Go with your gut! You can always send back the deposit.


----------



## summerdreamer71 (Jan 25, 2013)

I am just going ti see what I think tomorrow when tge come out for pick up.


----------



## PiccoloGoat (Sep 10, 2008)

Here's a good idea I got off the internet for transporting kids:
If you don't want to fork out the money for a pet-crate or carrier (they can be expensive) use two washing baskets! One is the bottom and you just put some old towels in it, and the other goes upside down over the top. You can probably fasten them with occy straps (bungee cord) or something similar.
Much safer than a DUFFEL BAG


----------



## NavaBoerFarm (Dec 15, 2012)

That really is a great idea


----------



## PiccoloGoat (Sep 10, 2008)

You could probably fit two in each as well


----------



## summerdreamer71 (Jan 25, 2013)

They are coming to get them today so we'll see how that's going to go. I don't even know if they were really thinking about what they said.


----------



## summerdreamer71 (Jan 25, 2013)

The lady taking them got a hold of mr and apologized for it and said she wasn't thinking lol! She is planning on staying for a while this evening at pick up so that she can learn the ropes.


----------



## happybleats (Sep 12, 2010)

thats good news : ) might have a goat care sheet available to send home with her..include important web sights ( like goat spot) and numbers ( like yours) in case she needs help..I would also include a list of much have meds...basic care...vaccination scheduals..I know when I have folks here it can be over whelming the information they ask for..there is no way they can remember it all..took me years to know the little I do..lol..


----------



## summerdreamer71 (Jan 25, 2013)

I have already emailed them a care sheet


----------



## motdaugrnds (Mar 20, 2013)

Glad to hear she was not serious about the duffle bag; however, I'm still a bit skeptical and already don't trust her. (You'll know when she arrives and starts to load.) Be aware you can still change your mind and return her deposit(s).

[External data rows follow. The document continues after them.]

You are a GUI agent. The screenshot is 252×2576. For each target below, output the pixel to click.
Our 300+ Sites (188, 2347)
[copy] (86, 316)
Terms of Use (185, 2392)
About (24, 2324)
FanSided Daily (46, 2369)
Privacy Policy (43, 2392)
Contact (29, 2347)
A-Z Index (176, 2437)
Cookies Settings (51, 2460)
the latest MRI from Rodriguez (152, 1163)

I remember years ago bringing my herd buck, Roman, home (across 3 states) in a cardboard box with my arm in it the whole time. ROFL (He also slept with me 3 nights before he was left in the barn; but that is a different story.)


----------



## summerdreamer71 (Jan 25, 2013)

motdaugrnds said:


> Glad to hear she was not serious about the duffle bag; however, I'm still a bit skeptical and already don't trust her. (You'll know when she arrives and starts to load.) Be aware you can still change your mind and return her deposit(s).
> 
> I remember years ago bringing my herd buck, Roman, home (across 3 states) in a cardboard box with my arm in it the whole time. ROFL (He also slept with me 3 nights before he was left in the barn; but that is a different story.)


They came and had a tarp in their trunk. This is their first time having goats.... They had no question ( told me they were like dogs and they have had dogs all their lives ekkk! ) I showed them how to to clip hooves and they didn't watch. I asked if they wantrd to try. They did and couldn't do it. The sent me pictures when they gt home and they put the on permanent chaibs. They previously told me that they had a cage..... My parents wouldn't let me give then the deposit back. I deal with the goat, buy them all they need and take care of them... my parents said I have promised them to the people a while ago. They paid and I can't say no.


----------



## happybleats (Sep 12, 2010)

Oh my...Im sorry..I would have sent them away..but you had to do what your parents say. hopefully they wise up before anything bad happens..


----------



## summerdreamer71 (Jan 25, 2013)

happybleats said:


> Oh my...Im sorry..I would have sent them away..but you had to do what your parents say. hopefully they wise up before anything bad happens..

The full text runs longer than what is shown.